10 June 2025

Neverwhere (1996)

Neverwhere (1996)
Dir. Dewi Humphreys | 6 episodes, approx 30 minutes each.

Richard Mayhew (Gary Bakewell) is a nice-guy Scotsman who lives and works in London. His fiancée is an asshole. His friends are assholes. If Richard could meet the criteria that he believes constitutes success, then in time he'd become just another city asshole, too.

But instead he meets Door (Laura Fraser), a young woman in need of the kind of help that he in his privileged position is able to offer.

Richard becomes aware of London Below, an underworld with its own laws, both societal and physical, that coexist with the London Above.
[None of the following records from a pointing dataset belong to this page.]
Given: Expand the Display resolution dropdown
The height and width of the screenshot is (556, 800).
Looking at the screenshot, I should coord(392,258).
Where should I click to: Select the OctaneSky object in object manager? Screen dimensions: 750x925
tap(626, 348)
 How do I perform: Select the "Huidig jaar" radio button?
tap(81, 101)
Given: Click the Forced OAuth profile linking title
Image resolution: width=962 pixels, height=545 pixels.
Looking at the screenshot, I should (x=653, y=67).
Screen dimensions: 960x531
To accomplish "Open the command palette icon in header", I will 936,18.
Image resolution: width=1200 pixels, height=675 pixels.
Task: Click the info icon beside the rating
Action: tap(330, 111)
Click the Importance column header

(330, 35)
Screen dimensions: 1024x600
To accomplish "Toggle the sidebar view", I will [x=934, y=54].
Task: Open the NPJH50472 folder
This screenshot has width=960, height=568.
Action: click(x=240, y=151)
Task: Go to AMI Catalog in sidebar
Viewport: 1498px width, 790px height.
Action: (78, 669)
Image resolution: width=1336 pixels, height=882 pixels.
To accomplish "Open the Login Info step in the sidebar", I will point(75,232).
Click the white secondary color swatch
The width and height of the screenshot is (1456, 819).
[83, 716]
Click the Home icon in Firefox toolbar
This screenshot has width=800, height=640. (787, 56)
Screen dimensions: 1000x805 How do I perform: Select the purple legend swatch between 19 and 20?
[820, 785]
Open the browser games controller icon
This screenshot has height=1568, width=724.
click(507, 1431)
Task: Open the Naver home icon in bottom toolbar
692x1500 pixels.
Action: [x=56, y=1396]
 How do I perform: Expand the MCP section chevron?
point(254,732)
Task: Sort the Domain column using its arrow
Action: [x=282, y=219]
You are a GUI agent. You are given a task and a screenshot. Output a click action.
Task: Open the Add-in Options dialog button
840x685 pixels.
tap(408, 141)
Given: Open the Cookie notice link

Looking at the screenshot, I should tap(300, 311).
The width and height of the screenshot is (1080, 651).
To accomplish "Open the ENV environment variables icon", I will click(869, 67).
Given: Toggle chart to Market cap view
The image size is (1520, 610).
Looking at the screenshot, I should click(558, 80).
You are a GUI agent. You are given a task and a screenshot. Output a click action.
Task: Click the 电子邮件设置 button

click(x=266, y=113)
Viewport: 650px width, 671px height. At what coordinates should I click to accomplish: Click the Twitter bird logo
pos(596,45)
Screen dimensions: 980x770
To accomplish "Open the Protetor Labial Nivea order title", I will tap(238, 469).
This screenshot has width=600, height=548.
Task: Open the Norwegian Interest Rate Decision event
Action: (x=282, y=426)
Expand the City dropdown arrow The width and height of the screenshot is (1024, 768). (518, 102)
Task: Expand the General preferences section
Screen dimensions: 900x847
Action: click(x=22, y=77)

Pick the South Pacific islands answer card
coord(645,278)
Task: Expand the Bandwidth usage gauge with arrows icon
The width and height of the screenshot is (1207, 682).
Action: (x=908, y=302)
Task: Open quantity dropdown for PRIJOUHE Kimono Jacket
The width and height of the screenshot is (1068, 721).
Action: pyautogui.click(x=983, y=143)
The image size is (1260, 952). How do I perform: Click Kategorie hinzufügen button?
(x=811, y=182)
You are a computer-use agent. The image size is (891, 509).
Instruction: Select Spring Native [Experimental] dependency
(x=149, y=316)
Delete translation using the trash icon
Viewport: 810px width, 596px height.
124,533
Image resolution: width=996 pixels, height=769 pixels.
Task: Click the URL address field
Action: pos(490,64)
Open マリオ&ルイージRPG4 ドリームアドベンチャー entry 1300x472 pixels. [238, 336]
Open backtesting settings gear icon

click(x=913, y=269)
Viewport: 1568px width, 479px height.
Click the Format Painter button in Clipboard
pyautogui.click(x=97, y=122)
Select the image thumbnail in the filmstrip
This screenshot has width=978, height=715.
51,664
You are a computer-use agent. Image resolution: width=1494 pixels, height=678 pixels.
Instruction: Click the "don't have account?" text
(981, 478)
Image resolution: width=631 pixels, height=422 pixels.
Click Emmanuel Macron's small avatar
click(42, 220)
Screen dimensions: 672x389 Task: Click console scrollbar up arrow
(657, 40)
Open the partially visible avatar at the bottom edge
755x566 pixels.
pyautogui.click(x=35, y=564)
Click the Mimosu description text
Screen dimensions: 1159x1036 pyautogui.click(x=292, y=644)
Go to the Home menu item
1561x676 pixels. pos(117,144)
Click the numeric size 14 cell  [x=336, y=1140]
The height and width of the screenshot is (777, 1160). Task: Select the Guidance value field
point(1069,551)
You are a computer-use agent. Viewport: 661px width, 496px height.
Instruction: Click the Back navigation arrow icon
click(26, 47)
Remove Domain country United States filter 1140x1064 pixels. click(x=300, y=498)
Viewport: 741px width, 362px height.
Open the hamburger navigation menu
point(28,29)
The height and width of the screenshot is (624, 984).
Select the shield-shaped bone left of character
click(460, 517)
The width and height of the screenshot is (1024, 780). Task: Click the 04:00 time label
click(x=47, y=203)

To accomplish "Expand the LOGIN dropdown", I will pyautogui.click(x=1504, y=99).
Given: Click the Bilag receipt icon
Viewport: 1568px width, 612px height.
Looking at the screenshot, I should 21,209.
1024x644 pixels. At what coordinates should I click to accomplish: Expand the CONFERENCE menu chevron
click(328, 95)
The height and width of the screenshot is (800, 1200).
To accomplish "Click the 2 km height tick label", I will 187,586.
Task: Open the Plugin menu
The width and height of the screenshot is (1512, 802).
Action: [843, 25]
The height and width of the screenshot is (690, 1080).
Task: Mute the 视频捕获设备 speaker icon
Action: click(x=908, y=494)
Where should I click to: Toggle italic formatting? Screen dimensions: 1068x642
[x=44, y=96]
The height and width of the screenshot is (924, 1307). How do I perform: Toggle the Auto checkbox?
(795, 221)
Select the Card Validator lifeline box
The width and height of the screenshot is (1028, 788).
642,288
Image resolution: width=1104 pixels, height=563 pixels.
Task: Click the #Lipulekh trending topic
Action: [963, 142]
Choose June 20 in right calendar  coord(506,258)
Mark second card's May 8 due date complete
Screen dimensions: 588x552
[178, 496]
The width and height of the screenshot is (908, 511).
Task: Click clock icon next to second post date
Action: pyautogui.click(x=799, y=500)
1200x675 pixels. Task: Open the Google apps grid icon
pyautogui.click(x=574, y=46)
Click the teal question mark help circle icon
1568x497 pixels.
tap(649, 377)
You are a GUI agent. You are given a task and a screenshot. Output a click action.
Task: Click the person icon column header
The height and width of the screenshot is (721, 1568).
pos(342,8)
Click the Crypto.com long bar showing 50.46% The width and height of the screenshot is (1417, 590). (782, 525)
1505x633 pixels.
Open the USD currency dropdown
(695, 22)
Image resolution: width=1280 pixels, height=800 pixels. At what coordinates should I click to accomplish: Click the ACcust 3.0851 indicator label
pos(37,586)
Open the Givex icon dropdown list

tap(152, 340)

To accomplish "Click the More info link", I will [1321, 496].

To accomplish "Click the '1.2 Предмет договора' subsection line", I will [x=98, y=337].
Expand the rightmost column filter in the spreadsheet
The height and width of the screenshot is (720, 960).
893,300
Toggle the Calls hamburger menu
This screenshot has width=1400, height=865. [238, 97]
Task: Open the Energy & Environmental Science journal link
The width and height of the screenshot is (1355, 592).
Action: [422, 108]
The two worlds can interact from time to time, but must inevitably return to their own individual aspects. If Richard is to help himself, then he must continue to help Door, and that means stepping into an unknown world of underground passageways, weird happenings, and (not very menacing) cut-throat assassins.

It required a believable, fantastical aura to be effective, something like Jim Henson's Labyrinth (1986) has, but it ended up looking more like Eastenders. The reason being that all footage was shot on video with a subsequent 'filmisation' process planned. The lighting needed to allow for that process, and so it did, but when the filmisation didn't happen, the resultant footage was released as is, and it looks bad. It's easy to imagine the morose ghost of Arthur Fowler lingering behind a market stall someplace, which doesn't do it any favours. I've gotten used to it over the years and can easily ignore that aspect, but newcomers might be less forgiving.


What drew me to the series initially was that it was written by the author Neil Gaiman. I was a fan of his storytelling style back then, which was influenced by classic literature. It's watered down by oceans and time, but there's an unmistakable element of it beneath the surface, giving it life. Richard is a kind of modern Aeneas; he's an Argonaut; he's Theseus walking toward a confrontation with the Minotaur. He isn't consciously aware of any of that, but the workings of fate exist and direct him in the same orchestrated manner.

History has shown that even the Greeks viewed their myths as mutable, adaptive to the times and the teller, so, at its most basic level, it's really only the setting that is changed.